Na drugim z sześciu okrążeń uformowała się szeroka, około 10-osobowa czołówka, którą mocnym tempem naciągał Soete. Belg zdobył przewagę 12 sekund i tym samym ustawił na komfortowej pozycji kolegów z reprezentacji, którzy spokojnie trzymali koło goniącego Francuza, Włocha i Holendra.
Na trzecim kółku czołówka zaczęła się zjeżdżać, dojechał Adam Toupalik (Czechy), a sztuka ta nie udała się Andreassenowi ani Owenowi. Wywrotkę zaliczył Bertolini, a na czoło wyszedł Wouters, ciągnąc za sobą Soete, Aertsa i Hermansa.
Na czwartym okrążeniu do przodu ruszył Hermans, korzystając z niegroźnej wywrotki Woutersa. Tempo podkręcać zaczął też Toupalik, dojeżdżając do obecnego mistrza Europy. Chwilę potem przeskoczył Iserbyt, co do mocniejszego naciśnięcia na pedały zmusiło Czecha, który nie chciał współpracować z Belgami.
Gonili Bertolini i przesuwający się do przodu Holender Martijn Budding, a dalej Bertolini i Aerts, jednak różnice zaczynały rosnąć.
Pośpiech Toupalika wynikał z błędnych kalkulacji – Czech na linię ostatniego kółka wjechał z rękami w górze, myśląc, że wygrał wyścig.
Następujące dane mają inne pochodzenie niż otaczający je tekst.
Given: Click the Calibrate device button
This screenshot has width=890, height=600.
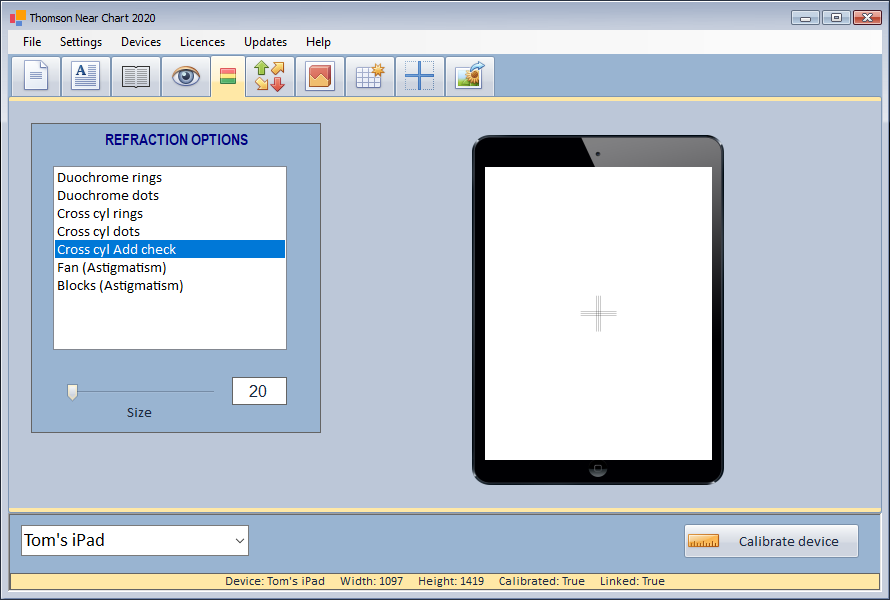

Z błędu wyprowadził go dzwonek, ale w tym czasie minęli go dwaj Belgowie i Bertolini.
Rozpacz Czecha szybko przerodziła się w determinację. Toupalik minął upadającego na rampie Włocha i szybko dociągnął do prowadzącej dwójki, nie zamierzając oddać im ani metra trasy. Kolarz z Moraw złapał oddech i przypuścił kolejny atak, zmiatając z prowadzenia Hermansa i utrudniając życie Iserbytowi, który zdołał złapać koło.
Dwójka na ostatniej prostej stoczyła sprinterski finisz, a złoto wydarł Belg, któremu zostało nieco więcej sił.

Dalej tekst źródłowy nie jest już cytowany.